Hayatımda biri vardı. Öyle çok sevdim ki onu, böyle bi sevgi olamaz. Hani insan bazı şeyleri sonsuza dek sürecek zanneder ya, işte öyle sevdim onu. Bir insan bir insanı nasıl sevebilirse öyle. Neyse işte ayrıldık biz bununla. İlk iki gün acımadı, düzelir sandım. Sonra batmaya başladı giderek bazı şeyler. Bir hafta sonra içime öyle bi acı yerleşti ki; Allah'ım böyle bi acı olamaz. Sonradan anladım ki kaybettiğini anlamakmış meğer bu.
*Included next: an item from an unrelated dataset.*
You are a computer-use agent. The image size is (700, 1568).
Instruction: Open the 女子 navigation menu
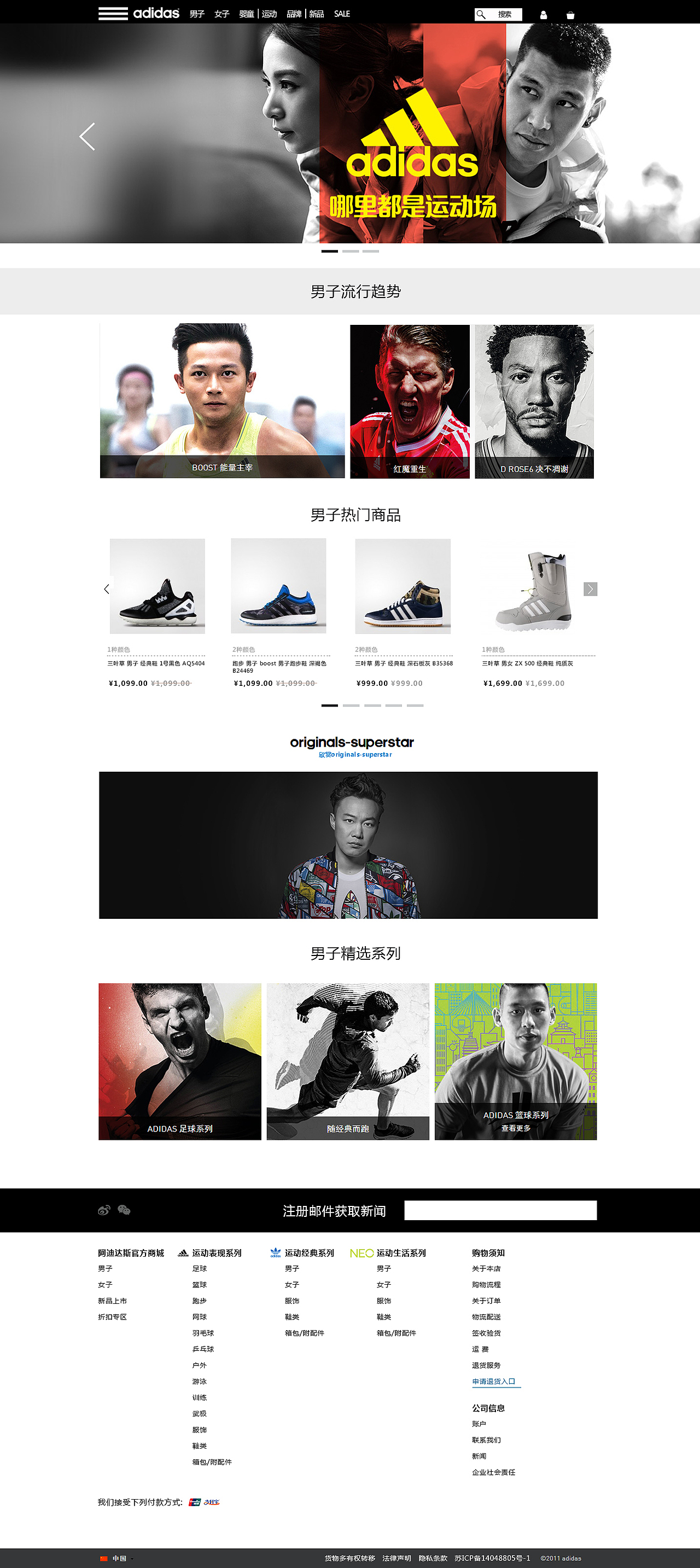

Sonradan düzeltmeye çok çalıştım, üstelik hiç bir kabahatim de yokken. Ama hiç bir şey düzelmedi. Çok uzun zaman içimdeki acı yüzünden uyumadım, dışarı çıkmadım, kimseyle konuşmadım, ağladım...Belki arar diye bekledim, aramadı. Giderek içimdeki acı da geçti, hatta unuttum bile. Geçen gün ona benzeyen birini gördüm. Böyle bir benzerlik yok, hatta o sandım birden. O an içim çizildi, nasıl acıdı anlatamam. Sesini merak ettim. Acaba sesi de ona benziyor mu diye düşündüm, konuştum bi şekilde. Ama sesi benziyor mu bilemedim, çünkü onun sesini çoktan unutmuşum. Yüzü, saçı, kokusu aklımda hala kazılı duruyor. Ama duymadan uyuyamadığım sesinden eser kalmamış.
Unutuyor işte insan..
Artık uyumaya başladığında,
Artık acıtmadığında, herşey geçtiğinde unutuyor insan..
Bir müddet sustuk… Kafamın içinde ona söylenecek uçsuz bucaksız şeyler bulunduğunu hissediyordum, senelerce söylense bitmeyecek şeyler… Fakat hiçbiri şu anda aklıma gelmiyordu.